Boeing (BA) is the nation's single largest exporter, and China is a critical market for the company. The Chinese government has signaled that it would consider ordering Airbus planes instead of Boeing jets if the United States steps out of line on trade. This week the share price of the aviation giant has already fallen 2.5%, the report reads.
Last September, the company said it expects that China will spend almost $1.1 trillion over the next 20 years, buying more than 7,200 new aircraft. Nearly 20% of the global demand for new aircraft will come from airlines based in China. In November, Boeing announced that it was selling 300 aircraft to China for $37 billion. The agreement was signed with a state holding company that buys aircraft for state carriers such as Air China and China Southern Airlines.

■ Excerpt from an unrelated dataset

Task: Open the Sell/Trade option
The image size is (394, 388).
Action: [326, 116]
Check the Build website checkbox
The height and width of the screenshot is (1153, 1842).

Boeing is also currently building a facility in China where it will install interiors on single-aisle 737 jetliners, the report reads.
If China really cooperates with Boeing as a response to the U.S.-led trade war, it could hit the US economy. Civilian airplanes are the largest U.S. export to China, according to Chinese customs data collected by Panjiva, a global trading research firm.
Currently, Boeing and Airbus each have about a half of the market share in China, in the future China could give the majority of its orders to Airbus.